*WHAT NEEDS TO BE DONE*
What lines of the data include the string "agent"? Copy them all.

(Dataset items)
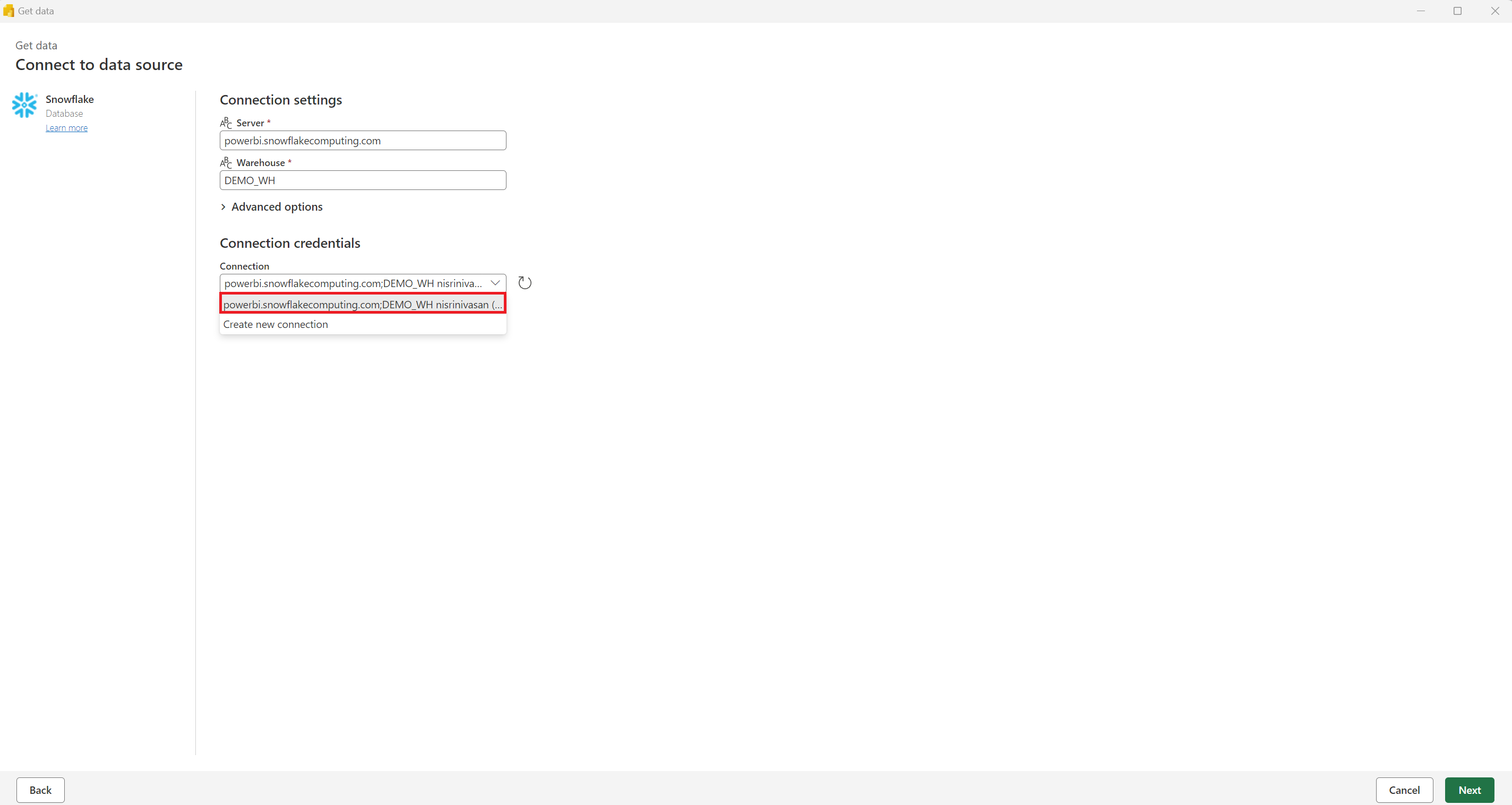Click the Back button to return
This screenshot has height=805, width=1512.
[41, 789]
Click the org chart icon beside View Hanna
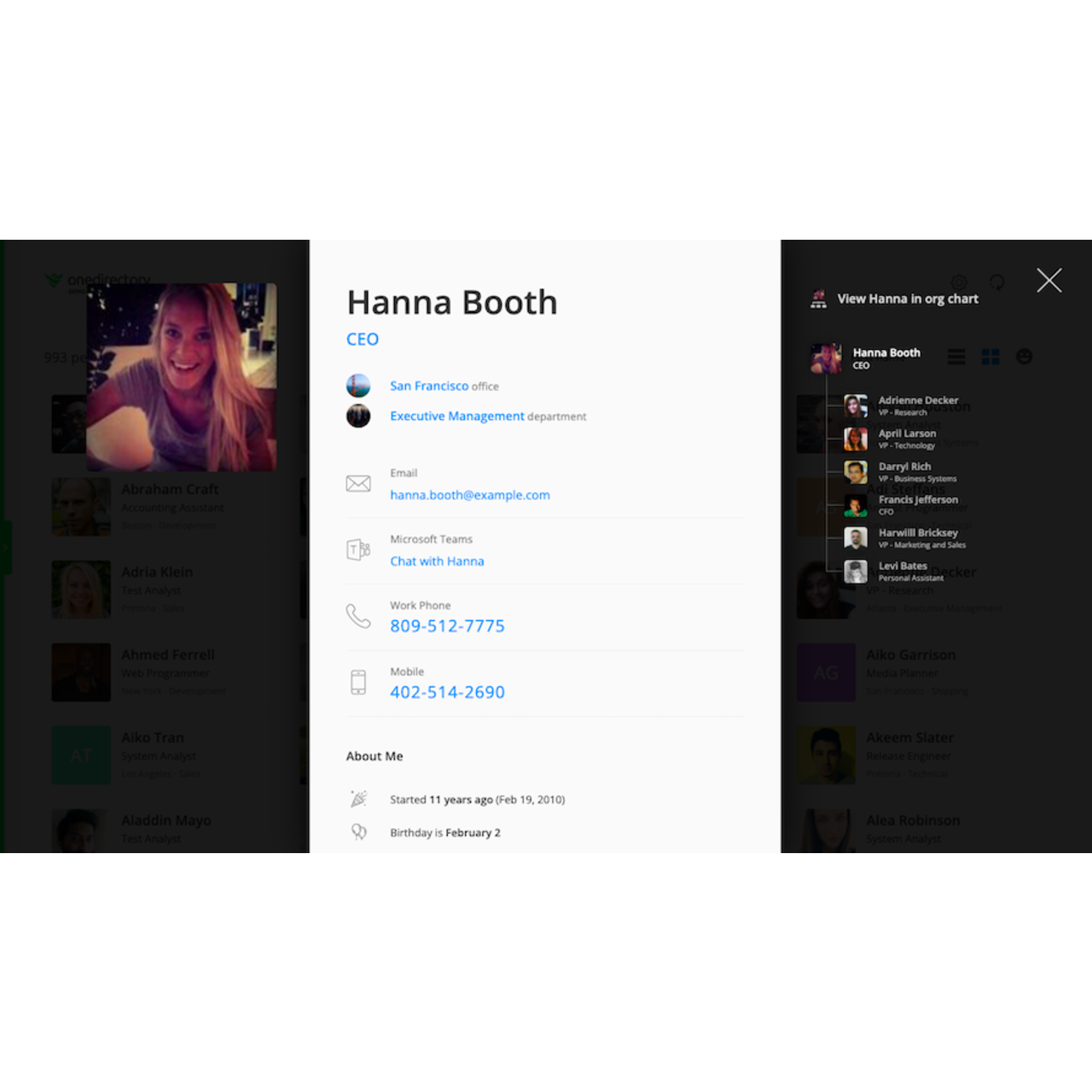Viewport: 1092px width, 1092px height. 818,299
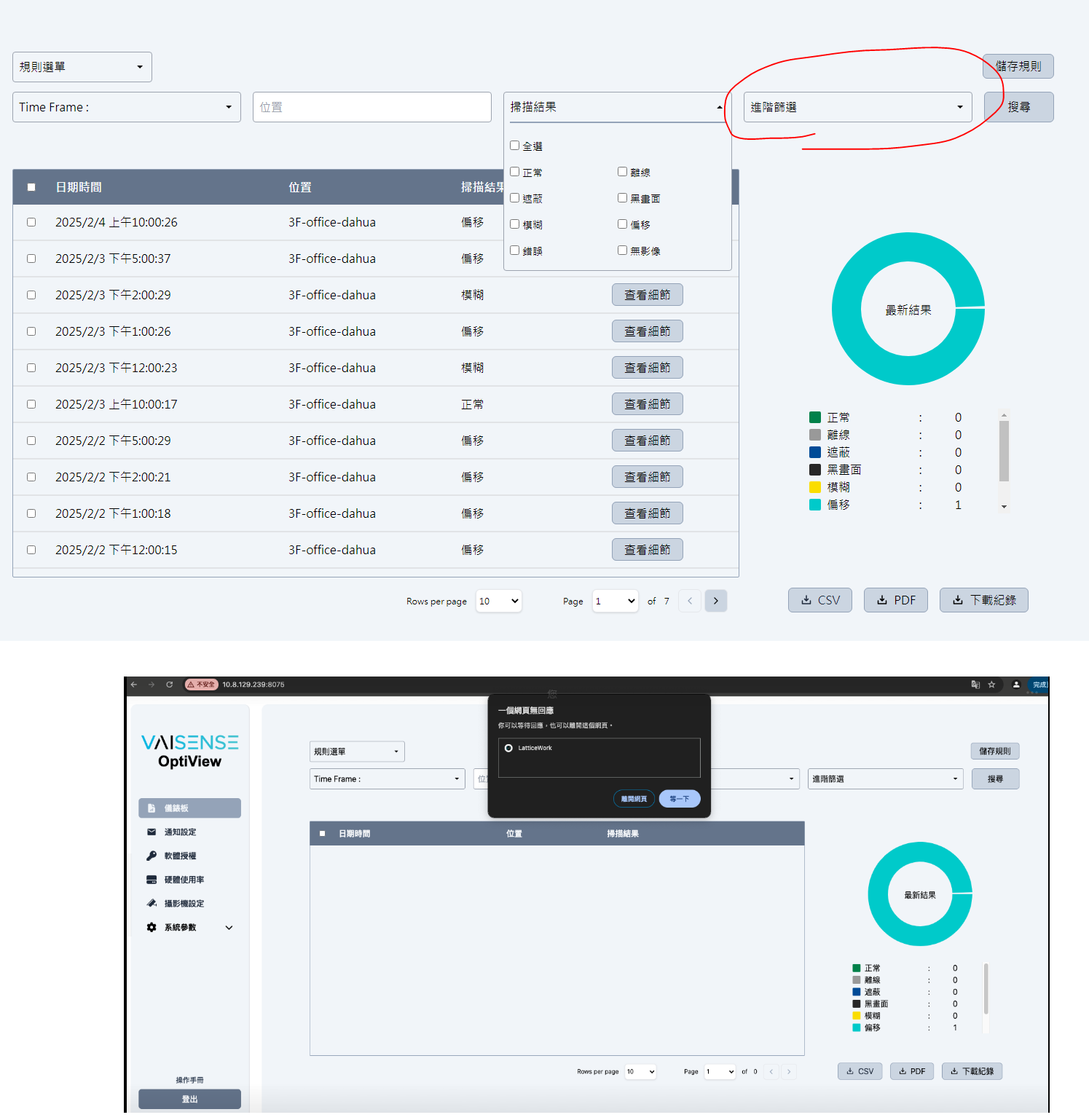The image size is (1089, 1120).
Task: Open the page number dropdown beside 'of 7'
Action: [x=615, y=601]
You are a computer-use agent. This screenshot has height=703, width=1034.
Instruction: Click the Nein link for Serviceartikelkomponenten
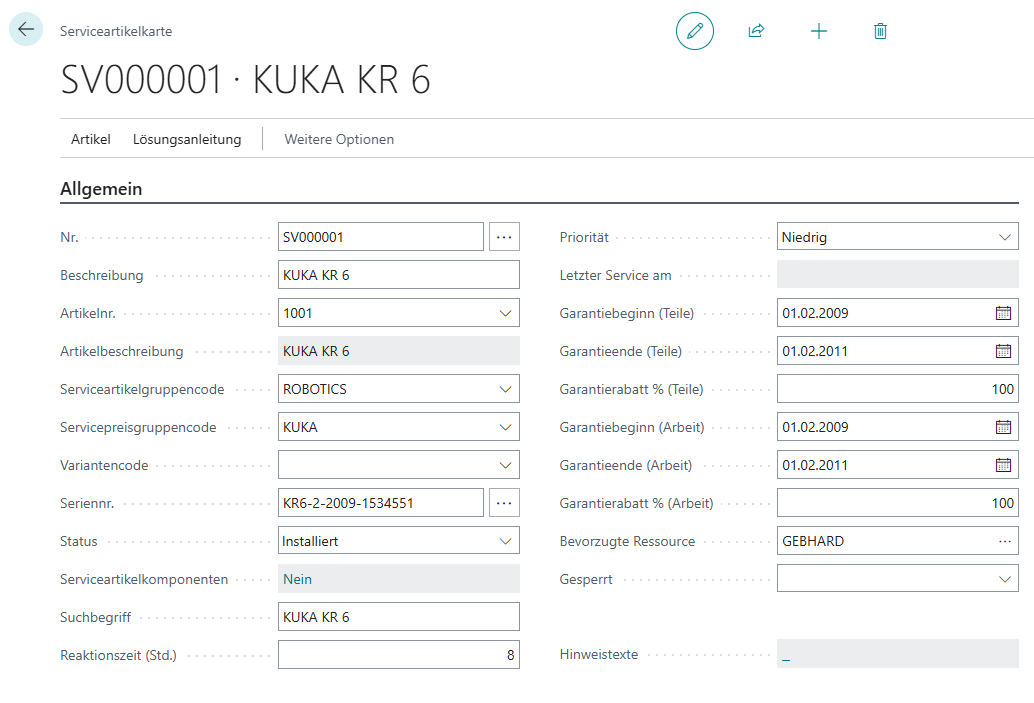(x=297, y=579)
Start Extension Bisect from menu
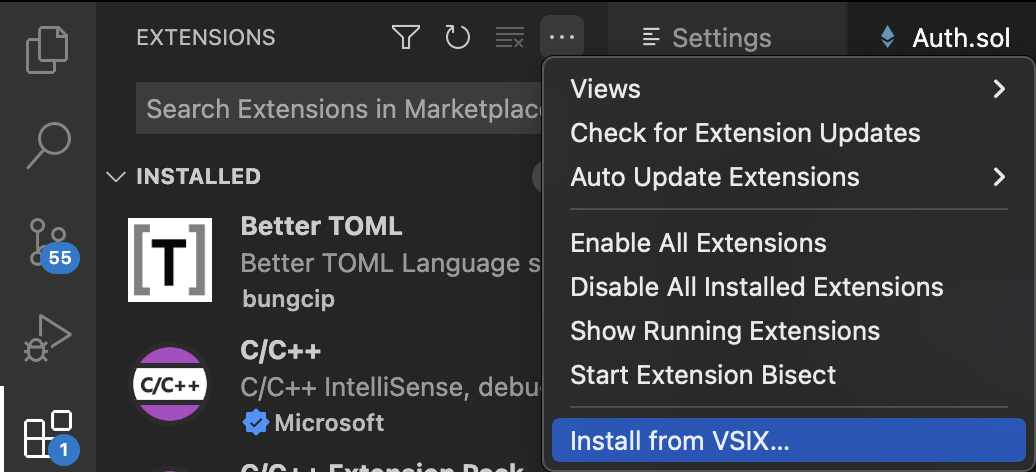The image size is (1036, 472). (789, 375)
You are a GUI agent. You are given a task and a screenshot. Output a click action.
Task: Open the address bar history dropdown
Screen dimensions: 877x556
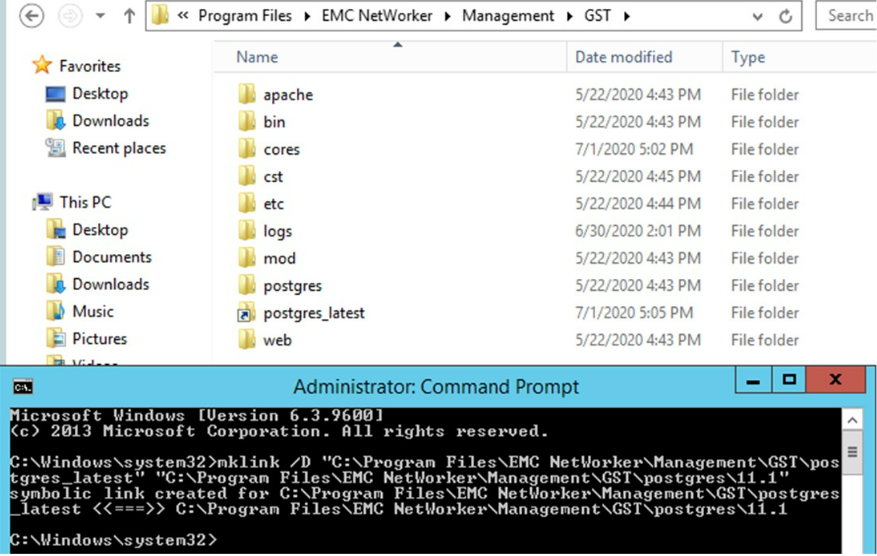coord(758,16)
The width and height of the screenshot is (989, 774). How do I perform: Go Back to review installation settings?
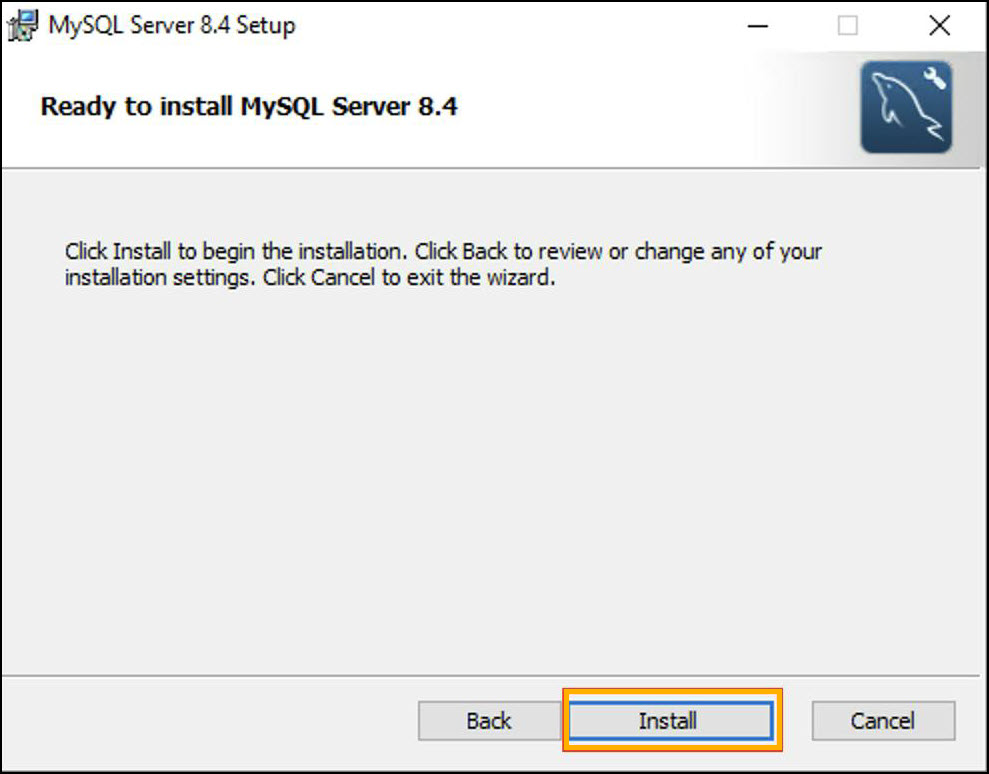(489, 721)
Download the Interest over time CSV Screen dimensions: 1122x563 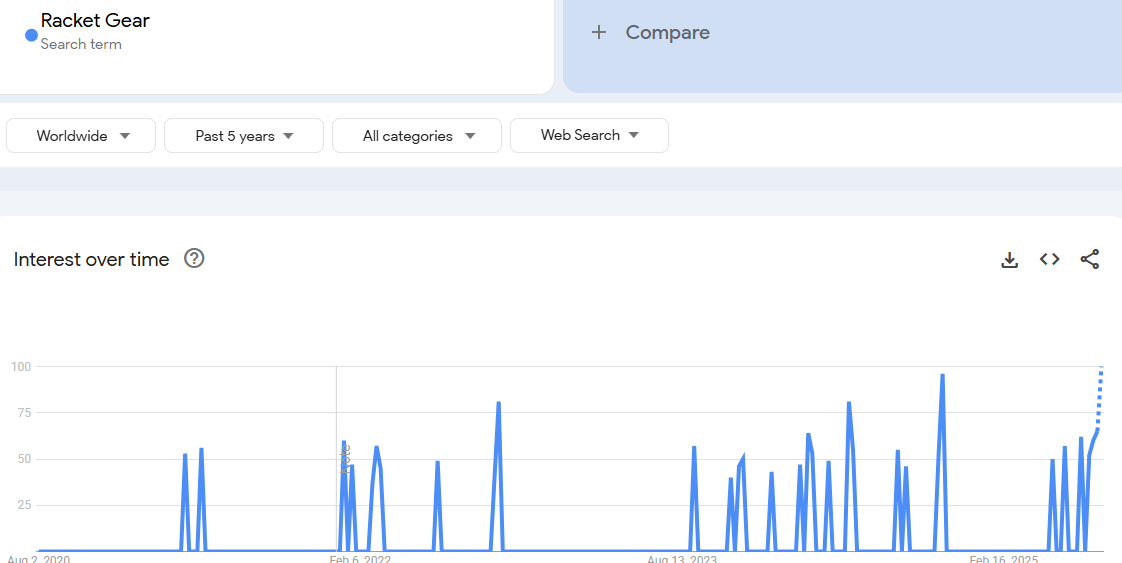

*RESULT OF THIS TASK*
You are a computer-use agent. This screenshot has height=703, width=1034.
You are a GUI agent. You are given a task and a screenshot. Output a click action.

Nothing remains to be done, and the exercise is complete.